|LETTER TO EDITOR
|Year : 2019 | Volume
| Issue : 1 | Page : 47-49
Does Pulmonary Hypertension Associate Long-Standing Asthma? An Observation
Sayoni Sengupta, Parthasarathi Bhattacharyya
Institute of Pulmocare and Research, Kolkata, West Bengal, India
|Date of Web Publication||18-Jan-2019|
Research Scholar, Institute of Pulmocare and Research, DG 8, Action Area 1, New Town, Kolkata 700156
Source of Support: None, Conflict of Interest: None
|How to cite this article:|
Sengupta S, Bhattacharyya P. Does Pulmonary Hypertension Associate Long-Standing Asthma? An Observation. J Assoc Chest Physicians 2019;7:47-9
|How to cite this URL:|
Sengupta S, Bhattacharyya P. Does Pulmonary Hypertension Associate Long-Standing Asthma? An Observation. J Assoc Chest Physicians [serial online] 2019 [cited 2019 Feb 17];7:47-9. Available from: http://www.jacpjournal.org/text.asp?2019/7/1/47/250472
We had screened a number of patients with chronic obstructive pulmonary disease (COPD) in a referral pulmonary out-patient services (OPD) services in Kolkata, West Bengal, for the presence of pulmonary hypertension (PH). COPD was diagnosed in patients above the age of 50 years with forced expiratory volume in 1 second (FEV1)/forced vital capacity (FVC) below 0.07 according to global initiative for chronic obstructive lung disease (GOLD) guideline. In an interim retrospection following the collection of data of 147 patients, we found that 14 cases (9.52%) were likely suffering from asthma and not COPD. The identification of asthma in these patients included (a) history of variability and reversibility (symptom-free periods), presence of wheeze especially during change of seasons often with symptoms of nasal allergy, and impressive response to steroid in exacerbations of symptoms along with (b) the spirometry showing a reversibility of FEV1 as 200 mL and 12% in response to four puffs of inhaled salbutamol. The screening for the diagnosis of PH included a clinical, radiological (X-ray and high-resolution computed tomography (HRCT) of the chest), and echocardiographic exercise. Hence, any coexistent respiratory problem was practically excluded. The history and the clinical profile of the selected patients did not suggest the diagnosis of secondary PH; based on significant etiologies (for instance, collagen vascular disease, obstructive sleep apnea, chronic liver disease, chronic thromboembolism) or any other plausible factors. The Doppler echocardiography ruled out a possible Class II PH in them. The peculiarities of the patients are listed in [Table 1].

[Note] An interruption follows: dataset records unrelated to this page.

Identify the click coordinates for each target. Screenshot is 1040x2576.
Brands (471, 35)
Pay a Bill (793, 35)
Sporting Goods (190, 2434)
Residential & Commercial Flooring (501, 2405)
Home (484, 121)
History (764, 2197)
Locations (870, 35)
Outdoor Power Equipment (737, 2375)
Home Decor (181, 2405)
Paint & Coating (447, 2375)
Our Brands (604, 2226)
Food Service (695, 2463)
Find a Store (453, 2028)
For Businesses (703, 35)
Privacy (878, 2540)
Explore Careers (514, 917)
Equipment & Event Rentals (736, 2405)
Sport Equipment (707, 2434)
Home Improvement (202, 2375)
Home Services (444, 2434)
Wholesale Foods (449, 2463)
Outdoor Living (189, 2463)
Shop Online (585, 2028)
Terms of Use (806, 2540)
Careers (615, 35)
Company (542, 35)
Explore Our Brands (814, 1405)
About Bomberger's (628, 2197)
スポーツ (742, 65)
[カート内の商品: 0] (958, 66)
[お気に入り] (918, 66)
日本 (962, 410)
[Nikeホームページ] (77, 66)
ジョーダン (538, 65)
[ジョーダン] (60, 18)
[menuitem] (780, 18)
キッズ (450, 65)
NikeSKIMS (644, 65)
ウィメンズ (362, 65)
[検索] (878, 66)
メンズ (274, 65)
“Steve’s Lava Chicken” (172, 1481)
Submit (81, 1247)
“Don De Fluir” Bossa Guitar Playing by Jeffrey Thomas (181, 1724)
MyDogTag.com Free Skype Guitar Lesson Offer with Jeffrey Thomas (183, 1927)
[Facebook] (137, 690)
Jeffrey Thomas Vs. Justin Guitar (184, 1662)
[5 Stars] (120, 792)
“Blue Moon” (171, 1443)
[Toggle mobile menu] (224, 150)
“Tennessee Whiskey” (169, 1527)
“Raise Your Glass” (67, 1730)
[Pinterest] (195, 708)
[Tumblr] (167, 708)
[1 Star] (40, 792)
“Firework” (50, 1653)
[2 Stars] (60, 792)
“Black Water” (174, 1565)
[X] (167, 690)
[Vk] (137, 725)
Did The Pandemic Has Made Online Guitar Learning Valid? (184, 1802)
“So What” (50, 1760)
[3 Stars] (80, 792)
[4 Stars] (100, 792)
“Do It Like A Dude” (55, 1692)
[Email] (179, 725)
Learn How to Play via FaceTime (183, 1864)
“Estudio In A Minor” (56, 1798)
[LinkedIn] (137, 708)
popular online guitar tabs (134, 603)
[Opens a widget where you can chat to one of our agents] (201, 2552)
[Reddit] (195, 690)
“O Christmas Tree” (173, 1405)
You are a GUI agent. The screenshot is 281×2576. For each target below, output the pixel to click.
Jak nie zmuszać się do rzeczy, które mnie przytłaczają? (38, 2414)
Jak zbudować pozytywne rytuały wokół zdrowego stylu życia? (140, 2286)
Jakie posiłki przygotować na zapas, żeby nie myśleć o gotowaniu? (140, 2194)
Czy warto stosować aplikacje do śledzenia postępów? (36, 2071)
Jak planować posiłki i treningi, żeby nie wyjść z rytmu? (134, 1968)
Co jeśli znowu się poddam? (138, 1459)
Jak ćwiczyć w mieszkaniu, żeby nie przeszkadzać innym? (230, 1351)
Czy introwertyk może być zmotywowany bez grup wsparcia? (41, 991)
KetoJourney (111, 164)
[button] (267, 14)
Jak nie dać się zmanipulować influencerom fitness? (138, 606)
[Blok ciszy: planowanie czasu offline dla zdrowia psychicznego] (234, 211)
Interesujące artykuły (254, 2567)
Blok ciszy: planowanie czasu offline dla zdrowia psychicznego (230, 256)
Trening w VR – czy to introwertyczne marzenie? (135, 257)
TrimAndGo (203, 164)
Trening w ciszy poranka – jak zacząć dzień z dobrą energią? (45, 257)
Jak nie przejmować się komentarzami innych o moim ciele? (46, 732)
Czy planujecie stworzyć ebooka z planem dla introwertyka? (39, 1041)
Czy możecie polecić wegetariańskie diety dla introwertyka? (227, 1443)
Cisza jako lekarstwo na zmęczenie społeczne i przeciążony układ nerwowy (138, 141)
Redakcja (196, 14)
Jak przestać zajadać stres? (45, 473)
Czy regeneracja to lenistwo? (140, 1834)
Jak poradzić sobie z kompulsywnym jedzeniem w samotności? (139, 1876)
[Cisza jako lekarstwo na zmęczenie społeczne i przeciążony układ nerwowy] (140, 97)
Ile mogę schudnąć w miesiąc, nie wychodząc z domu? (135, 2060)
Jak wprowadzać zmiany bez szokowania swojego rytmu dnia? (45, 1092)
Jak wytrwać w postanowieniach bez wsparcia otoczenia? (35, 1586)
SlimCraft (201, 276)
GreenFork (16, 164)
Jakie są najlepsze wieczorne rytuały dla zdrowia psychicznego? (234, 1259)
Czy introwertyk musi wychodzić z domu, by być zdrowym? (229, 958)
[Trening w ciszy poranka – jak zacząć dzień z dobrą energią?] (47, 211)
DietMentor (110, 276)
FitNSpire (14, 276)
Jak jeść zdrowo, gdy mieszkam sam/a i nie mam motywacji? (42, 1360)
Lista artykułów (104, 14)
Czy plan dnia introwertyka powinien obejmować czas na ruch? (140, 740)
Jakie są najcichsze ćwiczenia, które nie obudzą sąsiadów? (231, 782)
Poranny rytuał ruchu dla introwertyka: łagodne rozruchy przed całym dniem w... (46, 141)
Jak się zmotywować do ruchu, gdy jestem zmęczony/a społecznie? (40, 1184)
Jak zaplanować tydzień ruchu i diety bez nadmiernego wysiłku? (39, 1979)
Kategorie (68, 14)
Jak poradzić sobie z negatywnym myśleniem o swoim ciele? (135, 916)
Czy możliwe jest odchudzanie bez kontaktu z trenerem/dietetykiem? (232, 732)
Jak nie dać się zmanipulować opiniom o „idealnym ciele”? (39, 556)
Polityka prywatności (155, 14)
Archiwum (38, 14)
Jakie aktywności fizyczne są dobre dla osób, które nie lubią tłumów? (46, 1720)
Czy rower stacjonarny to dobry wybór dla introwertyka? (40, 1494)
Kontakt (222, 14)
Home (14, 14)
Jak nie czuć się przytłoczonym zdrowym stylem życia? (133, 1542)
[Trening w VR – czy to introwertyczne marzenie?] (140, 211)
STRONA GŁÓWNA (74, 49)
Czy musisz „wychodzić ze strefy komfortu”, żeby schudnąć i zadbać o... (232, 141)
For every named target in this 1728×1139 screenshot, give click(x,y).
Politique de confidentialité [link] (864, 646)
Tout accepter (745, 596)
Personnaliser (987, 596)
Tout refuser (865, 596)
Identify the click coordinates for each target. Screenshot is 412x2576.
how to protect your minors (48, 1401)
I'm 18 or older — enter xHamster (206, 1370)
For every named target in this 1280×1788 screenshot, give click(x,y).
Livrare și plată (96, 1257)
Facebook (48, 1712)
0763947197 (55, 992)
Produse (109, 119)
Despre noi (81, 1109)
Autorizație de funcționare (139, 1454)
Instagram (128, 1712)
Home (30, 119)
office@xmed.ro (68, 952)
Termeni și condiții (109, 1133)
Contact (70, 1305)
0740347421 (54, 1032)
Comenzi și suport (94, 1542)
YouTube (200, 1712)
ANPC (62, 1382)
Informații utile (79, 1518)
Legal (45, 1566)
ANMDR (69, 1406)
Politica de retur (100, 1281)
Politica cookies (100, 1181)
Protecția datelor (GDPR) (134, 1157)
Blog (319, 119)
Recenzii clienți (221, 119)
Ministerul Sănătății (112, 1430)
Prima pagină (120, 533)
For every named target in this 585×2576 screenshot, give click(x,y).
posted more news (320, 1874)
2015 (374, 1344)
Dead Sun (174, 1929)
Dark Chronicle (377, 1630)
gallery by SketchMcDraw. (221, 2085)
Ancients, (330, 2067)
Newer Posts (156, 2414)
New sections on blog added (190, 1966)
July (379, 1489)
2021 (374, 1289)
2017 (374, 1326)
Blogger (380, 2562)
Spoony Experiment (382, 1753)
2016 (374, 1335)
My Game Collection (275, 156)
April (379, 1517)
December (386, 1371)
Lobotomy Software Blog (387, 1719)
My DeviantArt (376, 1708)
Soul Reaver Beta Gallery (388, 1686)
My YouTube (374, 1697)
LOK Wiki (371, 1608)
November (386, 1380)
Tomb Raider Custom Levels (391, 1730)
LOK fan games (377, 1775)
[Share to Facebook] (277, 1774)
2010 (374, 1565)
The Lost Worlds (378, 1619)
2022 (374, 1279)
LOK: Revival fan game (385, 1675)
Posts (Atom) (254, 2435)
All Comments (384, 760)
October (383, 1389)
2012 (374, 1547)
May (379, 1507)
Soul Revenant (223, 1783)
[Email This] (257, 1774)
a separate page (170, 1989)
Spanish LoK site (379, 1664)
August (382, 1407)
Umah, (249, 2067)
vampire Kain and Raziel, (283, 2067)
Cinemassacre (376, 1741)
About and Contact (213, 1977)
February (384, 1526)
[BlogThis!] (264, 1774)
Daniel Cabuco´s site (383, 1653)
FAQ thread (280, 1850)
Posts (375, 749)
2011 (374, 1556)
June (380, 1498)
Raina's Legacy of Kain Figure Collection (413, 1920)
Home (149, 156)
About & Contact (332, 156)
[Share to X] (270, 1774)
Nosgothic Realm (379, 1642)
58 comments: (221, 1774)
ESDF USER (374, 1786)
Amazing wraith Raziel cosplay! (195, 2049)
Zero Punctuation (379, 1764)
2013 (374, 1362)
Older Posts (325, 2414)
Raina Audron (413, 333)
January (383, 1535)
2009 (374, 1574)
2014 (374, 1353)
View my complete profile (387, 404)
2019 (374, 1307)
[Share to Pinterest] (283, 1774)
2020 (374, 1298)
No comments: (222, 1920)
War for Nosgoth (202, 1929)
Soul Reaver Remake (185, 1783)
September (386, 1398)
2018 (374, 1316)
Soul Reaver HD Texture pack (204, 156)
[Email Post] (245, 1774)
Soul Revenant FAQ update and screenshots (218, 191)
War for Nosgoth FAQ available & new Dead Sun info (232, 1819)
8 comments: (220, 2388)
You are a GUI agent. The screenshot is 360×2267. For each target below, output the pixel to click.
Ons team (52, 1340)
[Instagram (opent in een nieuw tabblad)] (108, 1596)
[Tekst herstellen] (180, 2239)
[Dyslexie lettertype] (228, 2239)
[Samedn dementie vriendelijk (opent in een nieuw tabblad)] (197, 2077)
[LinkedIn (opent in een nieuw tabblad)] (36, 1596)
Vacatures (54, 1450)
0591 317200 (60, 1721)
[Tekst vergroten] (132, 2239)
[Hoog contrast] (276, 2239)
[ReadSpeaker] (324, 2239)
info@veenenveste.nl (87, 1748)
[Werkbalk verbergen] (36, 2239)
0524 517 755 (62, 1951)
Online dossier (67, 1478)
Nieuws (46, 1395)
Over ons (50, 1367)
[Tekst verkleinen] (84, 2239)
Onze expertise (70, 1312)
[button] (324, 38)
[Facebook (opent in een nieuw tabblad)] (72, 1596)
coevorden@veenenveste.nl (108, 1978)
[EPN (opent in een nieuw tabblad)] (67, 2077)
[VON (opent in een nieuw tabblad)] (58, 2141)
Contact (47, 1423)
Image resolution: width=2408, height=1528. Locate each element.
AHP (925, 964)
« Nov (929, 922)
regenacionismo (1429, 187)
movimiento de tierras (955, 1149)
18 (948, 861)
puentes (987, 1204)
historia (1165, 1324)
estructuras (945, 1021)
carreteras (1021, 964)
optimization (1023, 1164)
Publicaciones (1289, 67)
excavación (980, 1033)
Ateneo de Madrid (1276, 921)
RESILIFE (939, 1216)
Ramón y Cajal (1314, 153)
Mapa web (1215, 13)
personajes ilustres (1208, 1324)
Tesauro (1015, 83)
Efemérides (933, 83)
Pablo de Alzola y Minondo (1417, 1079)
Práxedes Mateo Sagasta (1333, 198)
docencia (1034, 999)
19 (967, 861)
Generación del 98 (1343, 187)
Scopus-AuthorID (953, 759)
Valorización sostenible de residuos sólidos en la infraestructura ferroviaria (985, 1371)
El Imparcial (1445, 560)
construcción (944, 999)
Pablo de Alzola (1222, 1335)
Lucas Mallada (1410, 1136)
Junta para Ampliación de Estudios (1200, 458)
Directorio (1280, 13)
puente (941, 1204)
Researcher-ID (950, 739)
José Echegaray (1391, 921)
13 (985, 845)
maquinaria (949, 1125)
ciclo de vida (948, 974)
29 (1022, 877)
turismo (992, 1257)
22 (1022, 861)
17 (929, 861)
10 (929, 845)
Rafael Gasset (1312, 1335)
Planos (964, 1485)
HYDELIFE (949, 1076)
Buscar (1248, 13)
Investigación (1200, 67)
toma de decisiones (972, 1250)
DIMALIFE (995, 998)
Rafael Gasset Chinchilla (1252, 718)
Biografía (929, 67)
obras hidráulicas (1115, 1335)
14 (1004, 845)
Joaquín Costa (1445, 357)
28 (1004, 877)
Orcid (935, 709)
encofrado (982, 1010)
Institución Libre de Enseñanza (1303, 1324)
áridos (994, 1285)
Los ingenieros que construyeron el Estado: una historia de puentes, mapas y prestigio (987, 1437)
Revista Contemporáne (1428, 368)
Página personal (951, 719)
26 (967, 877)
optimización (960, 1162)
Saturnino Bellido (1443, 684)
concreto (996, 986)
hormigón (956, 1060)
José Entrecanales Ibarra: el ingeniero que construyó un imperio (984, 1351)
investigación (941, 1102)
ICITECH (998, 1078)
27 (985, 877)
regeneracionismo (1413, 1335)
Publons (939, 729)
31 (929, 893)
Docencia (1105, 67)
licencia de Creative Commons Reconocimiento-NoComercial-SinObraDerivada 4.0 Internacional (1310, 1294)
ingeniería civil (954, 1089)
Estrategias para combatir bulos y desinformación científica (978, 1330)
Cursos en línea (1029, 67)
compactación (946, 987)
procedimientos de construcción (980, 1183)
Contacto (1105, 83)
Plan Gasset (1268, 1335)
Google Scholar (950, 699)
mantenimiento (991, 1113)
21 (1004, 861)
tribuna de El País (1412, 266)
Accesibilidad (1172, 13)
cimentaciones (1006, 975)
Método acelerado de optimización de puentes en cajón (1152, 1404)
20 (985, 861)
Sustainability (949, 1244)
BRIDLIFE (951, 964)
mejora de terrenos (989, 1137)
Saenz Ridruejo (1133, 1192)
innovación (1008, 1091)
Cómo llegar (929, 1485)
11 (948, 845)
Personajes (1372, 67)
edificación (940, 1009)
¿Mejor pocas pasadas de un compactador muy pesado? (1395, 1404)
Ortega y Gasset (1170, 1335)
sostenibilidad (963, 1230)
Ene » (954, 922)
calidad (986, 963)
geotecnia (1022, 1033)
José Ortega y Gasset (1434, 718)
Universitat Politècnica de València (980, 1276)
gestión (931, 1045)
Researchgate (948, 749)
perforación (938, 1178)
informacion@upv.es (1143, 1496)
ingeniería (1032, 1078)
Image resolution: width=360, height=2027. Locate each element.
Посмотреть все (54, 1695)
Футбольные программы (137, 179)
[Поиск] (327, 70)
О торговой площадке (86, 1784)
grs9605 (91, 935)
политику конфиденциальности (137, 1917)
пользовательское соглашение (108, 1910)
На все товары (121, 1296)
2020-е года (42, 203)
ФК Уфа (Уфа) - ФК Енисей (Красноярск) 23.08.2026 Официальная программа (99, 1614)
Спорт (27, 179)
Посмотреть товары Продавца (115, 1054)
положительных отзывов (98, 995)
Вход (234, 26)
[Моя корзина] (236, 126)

|Table 1 Displaying the historical, general physical, lung function and health status (COPD assessment score) of the patients.|
Click here to view
These patients could find space to be included in our COPD-PH list because the job of defining asthma has been made difficult with the omission of the reversibility criteria that brought all the obstructive airway diseases under one umbrella as “COPD” been marked by FEV1/FVC below 0.7., On review, they were asthmatics for all practical purposes as most of them had a suggestive history and clinical features and all of them had a bronchodilator reversibility [see [Table 1]. This bronchodilator reversibility, despite having long-term symptoms, reduced postbronchodilator FEV1 (44.8% ± 14.08% of predicted), and the reduced FEV1/FVC (31.22 ± 33.4) appears significant. If the FEV1/FVC is considered a surrogate marker of remodeling, then our patients had presence of significant airway remodeling to result in a reduction of loss of reversibility.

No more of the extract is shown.